The task:
Could the data underneath be repeated exactly, in full?

Extracted information:
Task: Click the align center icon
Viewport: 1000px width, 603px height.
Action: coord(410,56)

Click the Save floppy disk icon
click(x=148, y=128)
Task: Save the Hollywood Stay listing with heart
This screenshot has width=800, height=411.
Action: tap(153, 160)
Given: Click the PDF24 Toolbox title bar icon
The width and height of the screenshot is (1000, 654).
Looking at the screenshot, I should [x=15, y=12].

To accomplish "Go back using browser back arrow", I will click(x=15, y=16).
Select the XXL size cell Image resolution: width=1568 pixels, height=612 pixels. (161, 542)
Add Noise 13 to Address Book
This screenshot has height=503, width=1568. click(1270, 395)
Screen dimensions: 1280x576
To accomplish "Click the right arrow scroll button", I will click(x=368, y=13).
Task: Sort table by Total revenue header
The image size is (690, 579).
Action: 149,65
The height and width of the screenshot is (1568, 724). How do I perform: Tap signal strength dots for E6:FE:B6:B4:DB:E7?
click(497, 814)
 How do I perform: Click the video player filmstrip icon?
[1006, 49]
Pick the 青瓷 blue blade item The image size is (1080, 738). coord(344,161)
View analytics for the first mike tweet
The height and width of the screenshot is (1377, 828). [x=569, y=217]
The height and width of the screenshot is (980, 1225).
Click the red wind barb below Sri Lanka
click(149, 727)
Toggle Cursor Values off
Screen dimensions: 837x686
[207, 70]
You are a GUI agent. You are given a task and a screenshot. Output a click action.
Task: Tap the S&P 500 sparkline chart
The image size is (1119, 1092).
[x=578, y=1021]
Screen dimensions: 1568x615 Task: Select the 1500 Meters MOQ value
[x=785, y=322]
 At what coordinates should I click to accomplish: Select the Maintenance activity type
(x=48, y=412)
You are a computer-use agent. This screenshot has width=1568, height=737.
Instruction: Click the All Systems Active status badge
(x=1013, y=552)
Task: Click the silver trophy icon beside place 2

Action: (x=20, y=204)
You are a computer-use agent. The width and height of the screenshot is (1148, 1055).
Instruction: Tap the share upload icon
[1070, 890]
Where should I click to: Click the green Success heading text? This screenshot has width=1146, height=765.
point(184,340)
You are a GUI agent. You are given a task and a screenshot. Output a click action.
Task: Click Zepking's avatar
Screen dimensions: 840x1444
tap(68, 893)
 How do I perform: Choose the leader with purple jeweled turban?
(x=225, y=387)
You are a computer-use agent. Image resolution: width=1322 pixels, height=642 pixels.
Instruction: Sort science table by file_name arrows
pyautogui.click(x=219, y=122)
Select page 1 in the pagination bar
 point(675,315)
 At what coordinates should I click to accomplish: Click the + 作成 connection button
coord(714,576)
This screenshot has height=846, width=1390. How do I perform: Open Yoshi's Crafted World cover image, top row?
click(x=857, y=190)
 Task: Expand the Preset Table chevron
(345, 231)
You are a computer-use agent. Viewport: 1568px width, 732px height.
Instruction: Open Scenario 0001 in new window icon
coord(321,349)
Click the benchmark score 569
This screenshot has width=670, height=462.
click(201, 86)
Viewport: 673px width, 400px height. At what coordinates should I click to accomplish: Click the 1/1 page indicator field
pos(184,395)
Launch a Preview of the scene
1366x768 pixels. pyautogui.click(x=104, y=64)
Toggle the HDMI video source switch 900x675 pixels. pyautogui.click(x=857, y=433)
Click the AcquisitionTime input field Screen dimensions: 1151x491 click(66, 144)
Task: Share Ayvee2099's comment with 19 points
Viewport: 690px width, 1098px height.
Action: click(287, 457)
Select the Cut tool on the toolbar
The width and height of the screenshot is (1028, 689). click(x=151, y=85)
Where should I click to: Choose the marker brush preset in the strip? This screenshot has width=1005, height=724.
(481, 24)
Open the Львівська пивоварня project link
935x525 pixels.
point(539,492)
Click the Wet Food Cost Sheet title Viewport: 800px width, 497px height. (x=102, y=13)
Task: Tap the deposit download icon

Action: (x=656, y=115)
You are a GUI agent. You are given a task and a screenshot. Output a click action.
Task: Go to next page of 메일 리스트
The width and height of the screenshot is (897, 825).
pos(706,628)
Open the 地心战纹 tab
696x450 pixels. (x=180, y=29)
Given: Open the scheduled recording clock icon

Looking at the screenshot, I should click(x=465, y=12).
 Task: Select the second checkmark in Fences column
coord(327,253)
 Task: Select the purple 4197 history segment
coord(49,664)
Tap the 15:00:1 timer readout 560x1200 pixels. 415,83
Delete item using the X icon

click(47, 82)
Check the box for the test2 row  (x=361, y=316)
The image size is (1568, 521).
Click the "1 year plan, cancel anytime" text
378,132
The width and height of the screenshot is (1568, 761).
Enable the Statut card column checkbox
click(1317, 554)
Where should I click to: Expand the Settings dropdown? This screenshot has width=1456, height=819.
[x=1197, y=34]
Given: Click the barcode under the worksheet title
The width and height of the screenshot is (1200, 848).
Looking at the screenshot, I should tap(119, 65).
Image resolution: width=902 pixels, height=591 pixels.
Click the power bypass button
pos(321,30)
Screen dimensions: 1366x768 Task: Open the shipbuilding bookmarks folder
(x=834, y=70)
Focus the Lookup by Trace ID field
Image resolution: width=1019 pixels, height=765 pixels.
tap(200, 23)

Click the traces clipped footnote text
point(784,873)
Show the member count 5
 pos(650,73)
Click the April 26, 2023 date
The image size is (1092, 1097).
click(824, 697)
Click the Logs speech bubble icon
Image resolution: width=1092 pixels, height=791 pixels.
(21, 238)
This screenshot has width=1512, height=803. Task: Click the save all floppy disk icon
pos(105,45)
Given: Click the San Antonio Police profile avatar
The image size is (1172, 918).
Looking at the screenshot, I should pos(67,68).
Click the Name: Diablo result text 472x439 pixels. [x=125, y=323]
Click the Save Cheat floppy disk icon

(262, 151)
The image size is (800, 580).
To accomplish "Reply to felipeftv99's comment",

Response to this task:
Task: Click the align center icon
Viewport: 1000px width, 603px height.
Action: coord(410,56)

Click the Save floppy disk icon
click(x=148, y=128)
Task: Save the Hollywood Stay listing with heart
This screenshot has width=800, height=411.
Action: tap(153, 160)
Given: Click the PDF24 Toolbox title bar icon
The width and height of the screenshot is (1000, 654).
Looking at the screenshot, I should [x=15, y=12].

To accomplish "Go back using browser back arrow", I will click(x=15, y=16).
Select the XXL size cell Image resolution: width=1568 pixels, height=612 pixels. (161, 542)
Add Noise 13 to Address Book
This screenshot has height=503, width=1568. click(1270, 395)
Screen dimensions: 1280x576
To accomplish "Click the right arrow scroll button", I will click(x=368, y=13).
Task: Sort table by Total revenue header
The image size is (690, 579).
Action: 149,65
The height and width of the screenshot is (1568, 724). How do I perform: Tap signal strength dots for E6:FE:B6:B4:DB:E7?
click(497, 814)
 How do I perform: Click the video player filmstrip icon?
[1006, 49]
Pick the 青瓷 blue blade item The image size is (1080, 738). coord(344,161)
View analytics for the first mike tweet
The height and width of the screenshot is (1377, 828). [x=569, y=217]
The height and width of the screenshot is (980, 1225).
Click the red wind barb below Sri Lanka
click(149, 727)
Toggle Cursor Values off
Screen dimensions: 837x686
[207, 70]
You are a GUI agent. You are given a task and a screenshot. Output a click action.
Task: Tap the S&P 500 sparkline chart
The image size is (1119, 1092).
[x=578, y=1021]
Screen dimensions: 1568x615 Task: Select the 1500 Meters MOQ value
[x=785, y=322]
 At what coordinates should I click to accomplish: Select the Maintenance activity type
(x=48, y=412)
You are a computer-use agent. This screenshot has width=1568, height=737.
Instruction: Click the All Systems Active status badge
(x=1013, y=552)
Task: Click the silver trophy icon beside place 2

Action: (x=20, y=204)
You are a computer-use agent. The width and height of the screenshot is (1148, 1055).
Instruction: Tap the share upload icon
[1070, 890]
Where should I click to: Click the green Success heading text? This screenshot has width=1146, height=765.
point(184,340)
You are a GUI agent. You are given a task and a screenshot. Output a click action.
Task: Click Zepking's avatar
Screen dimensions: 840x1444
tap(68, 893)
 How do I perform: Choose the leader with purple jeweled turban?
(x=225, y=387)
You are a computer-use agent. Image resolution: width=1322 pixels, height=642 pixels.
Instruction: Sort science table by file_name arrows
pyautogui.click(x=219, y=122)
Select page 1 in the pagination bar
 point(675,315)
 At what coordinates should I click to accomplish: Click the + 作成 connection button
coord(714,576)
This screenshot has height=846, width=1390. How do I perform: Open Yoshi's Crafted World cover image, top row?
click(x=857, y=190)
 Task: Expand the Preset Table chevron
(345, 231)
You are a computer-use agent. Viewport: 1568px width, 732px height.
Instruction: Open Scenario 0001 in new window icon
coord(321,349)
Click the benchmark score 569
This screenshot has width=670, height=462.
click(201, 86)
Viewport: 673px width, 400px height. At what coordinates should I click to accomplish: Click the 1/1 page indicator field
pos(184,395)
Launch a Preview of the scene
1366x768 pixels. pyautogui.click(x=104, y=64)
Toggle the HDMI video source switch 900x675 pixels. pyautogui.click(x=857, y=433)
Click the AcquisitionTime input field Screen dimensions: 1151x491 click(66, 144)
Task: Share Ayvee2099's comment with 19 points
Viewport: 690px width, 1098px height.
Action: click(287, 457)
Select the Cut tool on the toolbar
The width and height of the screenshot is (1028, 689). click(x=151, y=85)
Where should I click to: Choose the marker brush preset in the strip? This screenshot has width=1005, height=724.
(481, 24)
Open the Львівська пивоварня project link
935x525 pixels.
point(539,492)
Click the Wet Food Cost Sheet title Viewport: 800px width, 497px height. (x=102, y=13)
Task: Tap the deposit download icon

Action: (x=656, y=115)
You are a GUI agent. You are given a task and a screenshot. Output a click action.
Task: Go to next page of 메일 리스트
The width and height of the screenshot is (897, 825).
pos(706,628)
Open the 地心战纹 tab
696x450 pixels. (x=180, y=29)
Given: Open the scheduled recording clock icon

Looking at the screenshot, I should click(x=465, y=12).
 Task: Select the second checkmark in Fences column
coord(327,253)
 Task: Select the purple 4197 history segment
coord(49,664)
Tap the 15:00:1 timer readout 560x1200 pixels. 415,83
Delete item using the X icon

click(47, 82)
Check the box for the test2 row  (x=361, y=316)
The image size is (1568, 521).
Click the "1 year plan, cancel anytime" text
378,132
The width and height of the screenshot is (1568, 761).
Enable the Statut card column checkbox
click(1317, 554)
Where should I click to: Expand the Settings dropdown? This screenshot has width=1456, height=819.
[x=1197, y=34]
Given: Click the barcode under the worksheet title
The width and height of the screenshot is (1200, 848).
Looking at the screenshot, I should tap(119, 65).
Image resolution: width=902 pixels, height=591 pixels.
Click the power bypass button
pos(321,30)
Screen dimensions: 1366x768 Task: Open the shipbuilding bookmarks folder
(x=834, y=70)
Focus the Lookup by Trace ID field
Image resolution: width=1019 pixels, height=765 pixels.
tap(200, 23)

Click the traces clipped footnote text
point(784,873)
Show the member count 5
 pos(650,73)
Click the April 26, 2023 date
The image size is (1092, 1097).
click(824, 697)
Click the Logs speech bubble icon
Image resolution: width=1092 pixels, height=791 pixels.
(21, 238)
This screenshot has width=1512, height=803. Task: Click the save all floppy disk icon
pos(105,45)
Given: Click the San Antonio Police profile avatar
The image size is (1172, 918).
Looking at the screenshot, I should pos(67,68).
Click the Name: Diablo result text 472x439 pixels. [x=125, y=323]
Click the Save Cheat floppy disk icon

(262, 151)
The image size is (800, 580).
To accomplish "Reply to felipeftv99's comment",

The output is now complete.